Garrett D'Amore wrote:
> Darren J Moffat wrote:
>> Garrett D'Amore wrote:
>>> Frank Che wrote:
>>>> The project team would like to change the release binding of this 
>>>> project from micro to patch, for back-porting purpose. If there is 
>>>> any concern on this, please let the project team know.
>>>>
>>>> I think this change is qualified for self review. If there is 
>>>> concern, I can upgrade it to a fast track.
>>>
>>> I think since you requested micro binding originally, this is 
>>> trivially obvious.  Indeed, I think many people these days treat 
>>> micro binding as synonymous with patch binding.   (We haven't had a 
>>> "micro" release since Solaris 2.5.1.)
>>>
>>> For C-Team's point of view, I think you can just go ahead and proceed 
>>> as if you originally requested patch binding.
>>
>> There is a very important difference between micro and patch though 
>> and that is the delivery mechanism.  A micro release can be assumed to 
>> be fresh installer or upgraded to but a patch release could need the 
>> feature applied by 'patchadd' as well as being upgraded to in a fresh 
>> bitted release.

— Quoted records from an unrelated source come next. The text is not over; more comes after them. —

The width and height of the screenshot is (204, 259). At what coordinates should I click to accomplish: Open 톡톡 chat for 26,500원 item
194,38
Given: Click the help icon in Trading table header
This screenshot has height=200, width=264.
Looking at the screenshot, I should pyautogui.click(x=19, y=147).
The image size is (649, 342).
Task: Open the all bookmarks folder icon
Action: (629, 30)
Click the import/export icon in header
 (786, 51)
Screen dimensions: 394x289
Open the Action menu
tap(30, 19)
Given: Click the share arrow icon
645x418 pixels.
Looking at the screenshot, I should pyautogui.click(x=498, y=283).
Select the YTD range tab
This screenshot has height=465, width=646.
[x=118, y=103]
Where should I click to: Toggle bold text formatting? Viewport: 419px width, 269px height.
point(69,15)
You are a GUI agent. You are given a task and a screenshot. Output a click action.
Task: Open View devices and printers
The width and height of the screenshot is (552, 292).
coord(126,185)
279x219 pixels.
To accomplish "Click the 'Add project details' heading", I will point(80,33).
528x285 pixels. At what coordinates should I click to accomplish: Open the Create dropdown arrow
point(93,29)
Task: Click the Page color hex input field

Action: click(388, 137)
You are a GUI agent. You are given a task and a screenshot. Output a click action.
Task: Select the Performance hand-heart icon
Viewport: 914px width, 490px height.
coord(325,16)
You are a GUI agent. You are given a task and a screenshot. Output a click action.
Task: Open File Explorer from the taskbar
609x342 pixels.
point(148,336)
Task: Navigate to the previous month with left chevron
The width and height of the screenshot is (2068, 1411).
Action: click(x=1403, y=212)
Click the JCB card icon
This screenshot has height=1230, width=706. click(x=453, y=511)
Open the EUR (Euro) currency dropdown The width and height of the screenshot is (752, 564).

This case introduces a new package (SUNWmptsas) so as 
>> long as that can be properly dealt with in the patch release train I 
>> have no problem with the change of binding.
>>
> 
> C-Team is apparently confused... while the driver is intended for the 
> feature-patch gate (i.e. for delivery as part of a Solaris 10 update), 
> they have made a point of requesting the project go back and ask for 
> patch binding.

I don't think the C-Team is confused.  Solaris 10 updates are not micro 
releases they are patch binding releases.

>> Also for drivers in particular the difference between micro and patch 
>> can be important if the device is needed as a boot device (which I 
>> assume would be the case for some hardware with the driver form this 
>> case).
>>
> I'm not sure that the distinction matters that much in practice.

In general it doesn't but there are cases were it does, in particular 
some times it is difficult to patch something into existence or worse 
once in hard to get out (upgrade is one way but patches can be backed out).